The silence hurts beyond limits,
hurling to our body memories,
flashbacks, dissociations
intended survival, walls to self.

Where is “self” hidden now?
In what room of the fortress?
Will doors be opened upon request?
Go seeking, a journey, a quest to self.

Childhood Sexual Trauma therapies and experience. Sharing welcomed.

I am in a region where many types of therapy are in high demand and therapists abound. It’s hard to find one who is available, and well trained. There are many who need therapy for what I’m dealing with, here’s a video to expose the reason: Video about male childhood sexual assaults and rape.

Here’s a story, similar to mine, about the evil of being taken advantage of and subjected to rape as a minor, age 16, by two men I had met that evening. A story of childhood rape.

I have found, that my connection with my therapist, her willingness to get to know me, and especially my idiosyncrasies has given the best results. I’ve experiences from about a dozen therapists in my lifetime, and some 3 or more psychiatrists.

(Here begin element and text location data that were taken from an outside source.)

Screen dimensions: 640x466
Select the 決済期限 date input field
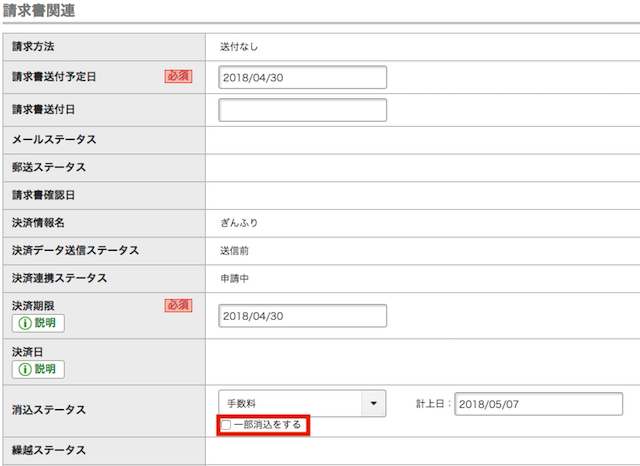point(302,315)

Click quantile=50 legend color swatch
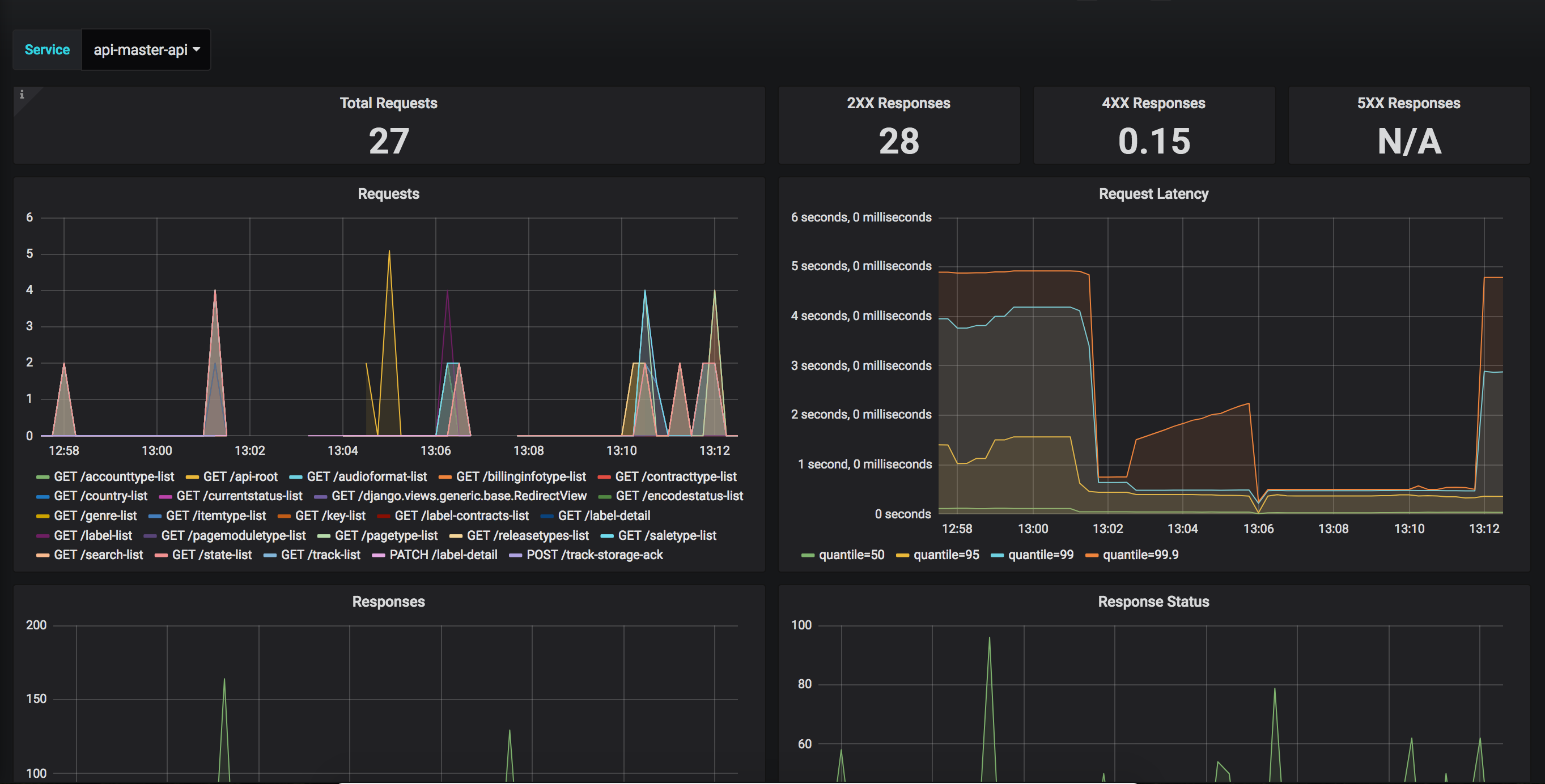point(807,556)
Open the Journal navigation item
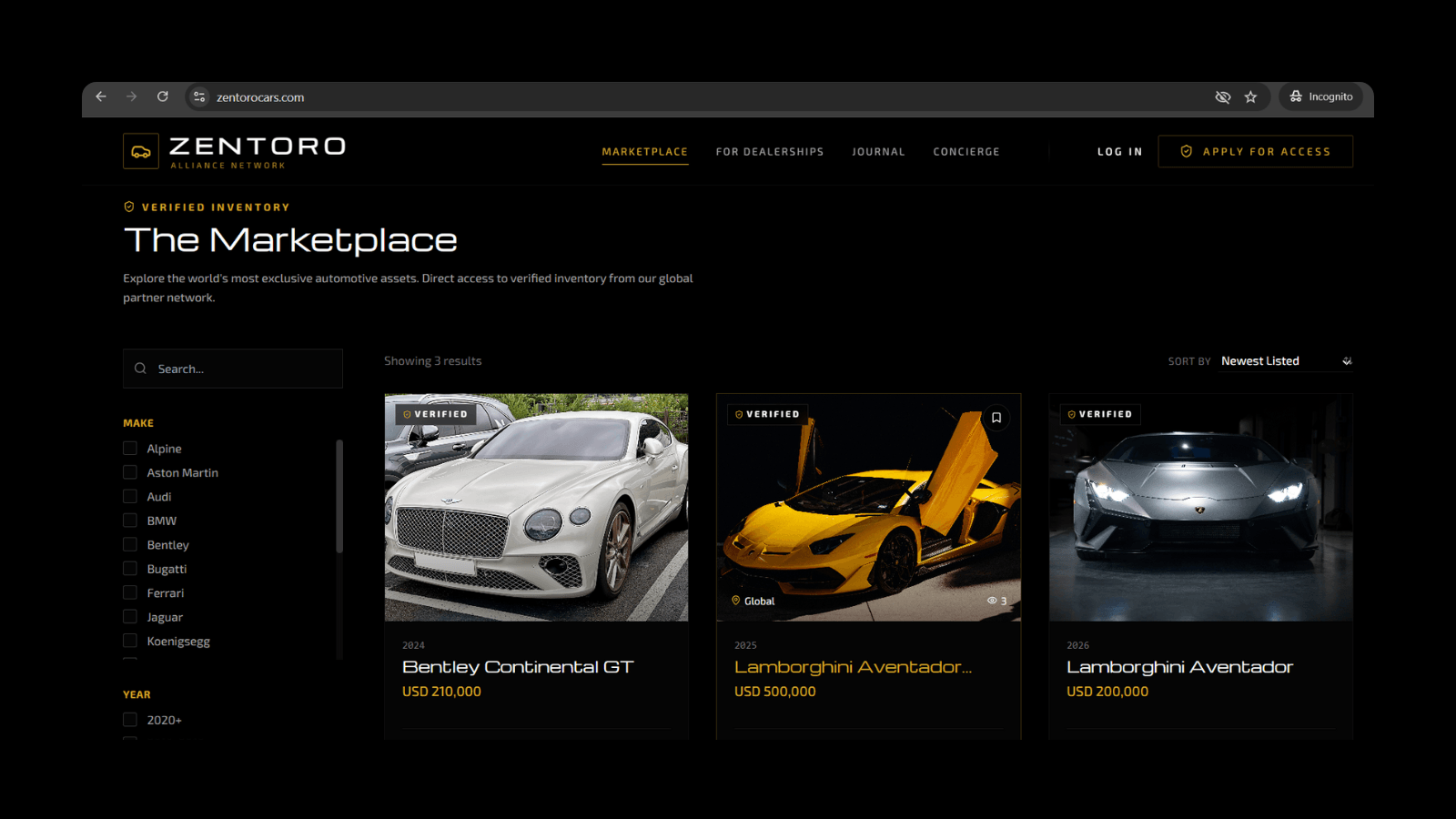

I’ve seen she takes her training seriously, and knows my need to question how things work, so I know what to expect. It has been instrumental toward the progress I’ve realized thus far.

I’ve also studied Janina Fisher, Pat Ogden and Bessel Van Der Kolk among others, to understand what my mind and body are going through. Here are therapies I’m now aware, please review: A video about the importance of Sensorimotor Therapy

I’ve mentioned EMDR therapy in a previous diary: EMDRIA, and overview.

Here’s a video about Polyvagal theory.

Dissociation and childhood trauma therapy: An overview of Dissociation.

A therapy unknown to me, but on my radar is Neurofeedback via brain mapping:

An overview of Neurofeedback therapy.

 

A video explaining Internal Family Systems therapy.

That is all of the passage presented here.